The bipartite network appears in various areas, such as biology, sociology, physiology, and computer science. \cite{rohe2016co} proposed Stochastic co-Blockmodel (ScBM) as a tool for detecting community structure of binary bipartite graph data in network studies. However, ScBM completely ignores edge weight and is unable to explain the block structure of a weighted bipartite network. Here, to model a weighted bipartite network, we introduce a Bipartite Distribution-Free model by releasing ScBM's distribution restriction. We also build an extension of the proposed model by considering the variation of node degree.

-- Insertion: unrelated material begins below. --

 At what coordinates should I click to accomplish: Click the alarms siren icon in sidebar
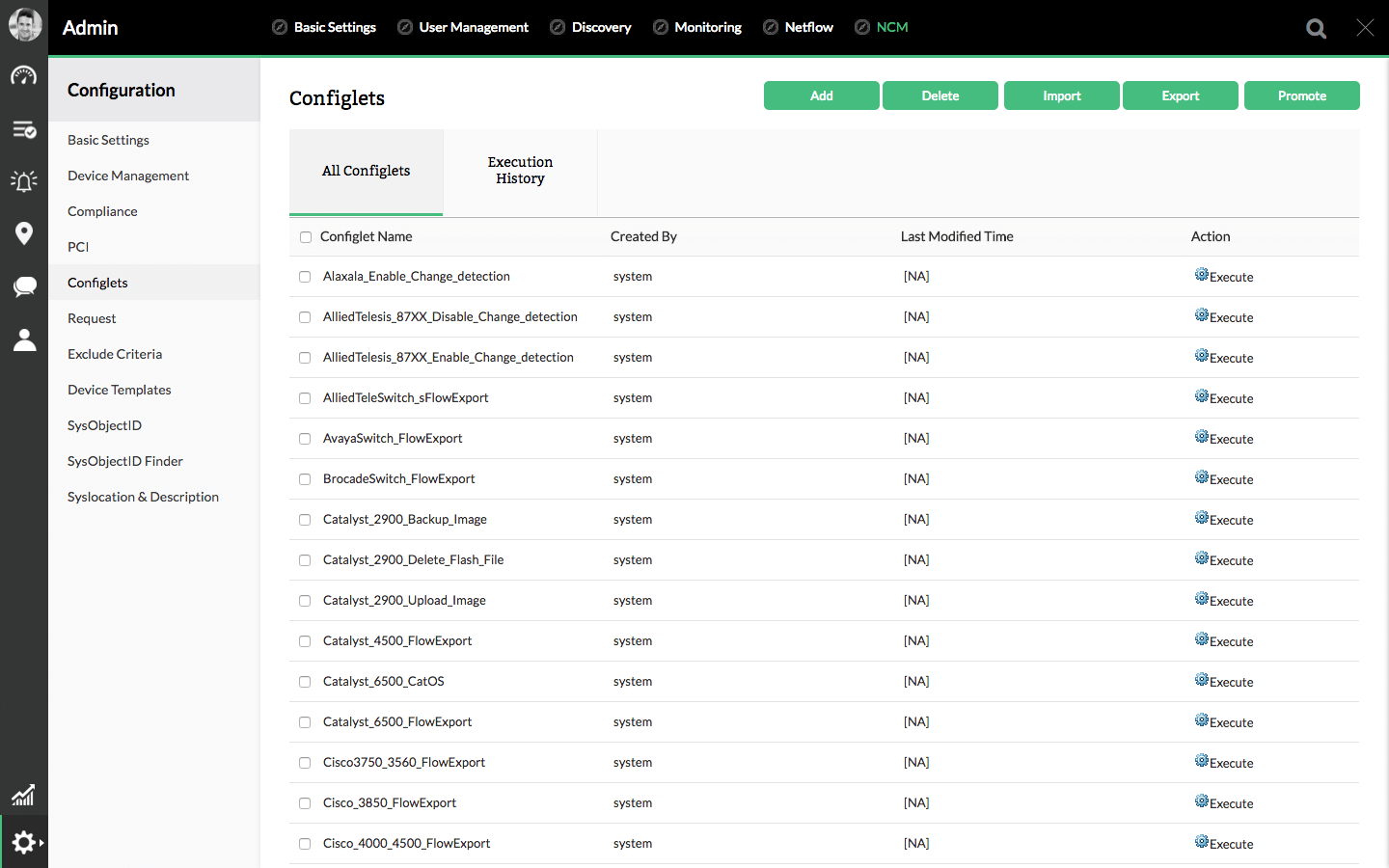pos(24,180)
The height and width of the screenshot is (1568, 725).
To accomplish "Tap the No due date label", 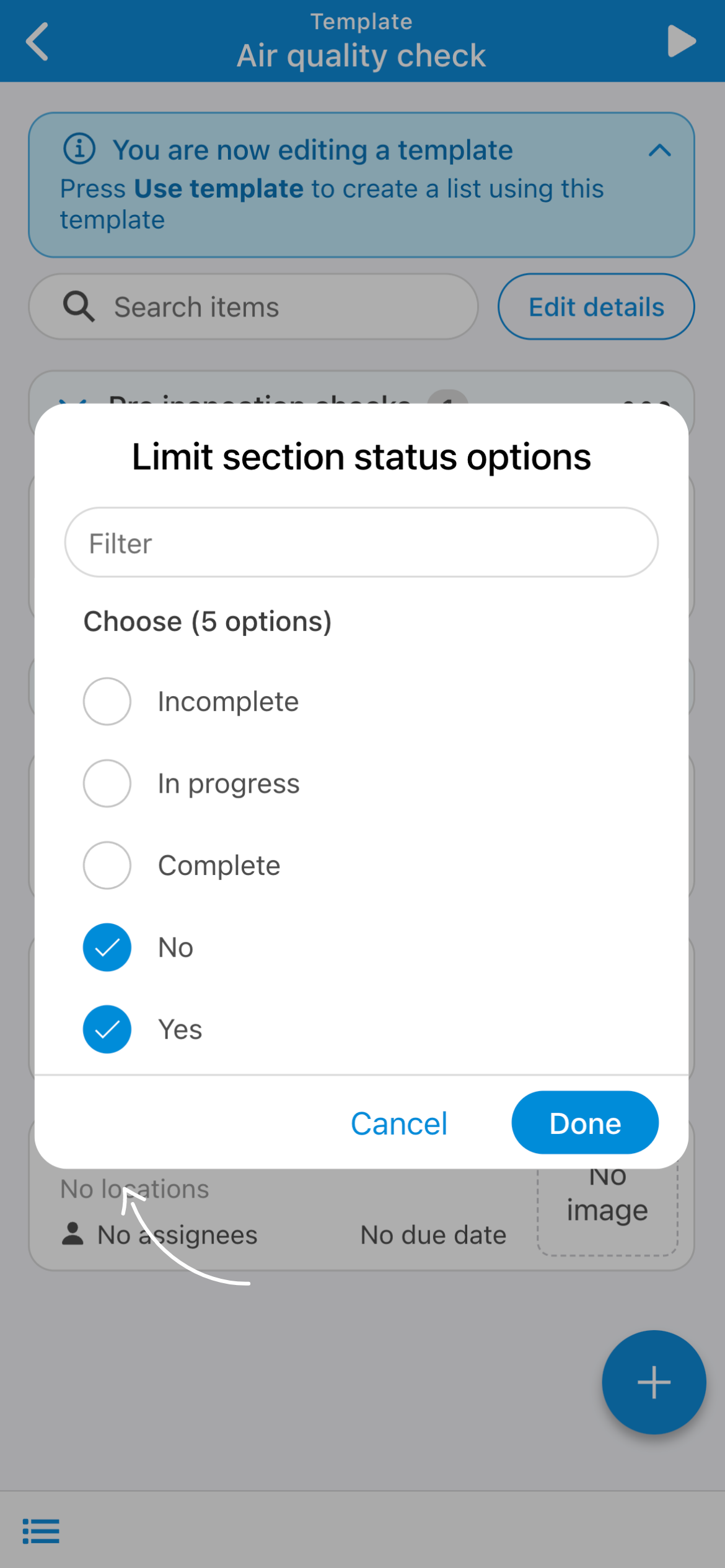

Our models do not require a specific distribution on generating elements of the adjacency matrix but only a block structure on the expected adjacency matrix. Spectral algorithms with theoretical guarantees on the consistent estimation of node labels are presented to identify communities. Our proposed methods are illustrated by simulated and empirical examples.

翻译：二分网络广泛存在于生物学、社会学、生理学和计算机科学等领域。cite{rohe2016co}提出了随机共块模型（ScBM），用于检测网络研究中二元二分图数据的社区结构。然而，ScBM完全忽略了边的权重，无法解释加权二分网络的块结构。本文为建模加权二分网络，通过放宽ScBM的分布约束，引入了二分无分布模型。我们还通过考虑节点度的变异性对该模型进行了扩展。我们的模型不要求邻接矩阵元素生成服从特定分布，仅要求期望邻接矩阵具有块结构。我们提出了具有节点标签一致估计理论保证的谱算法来识别社区。通过模拟和实证案例展示了所提方法的有效性。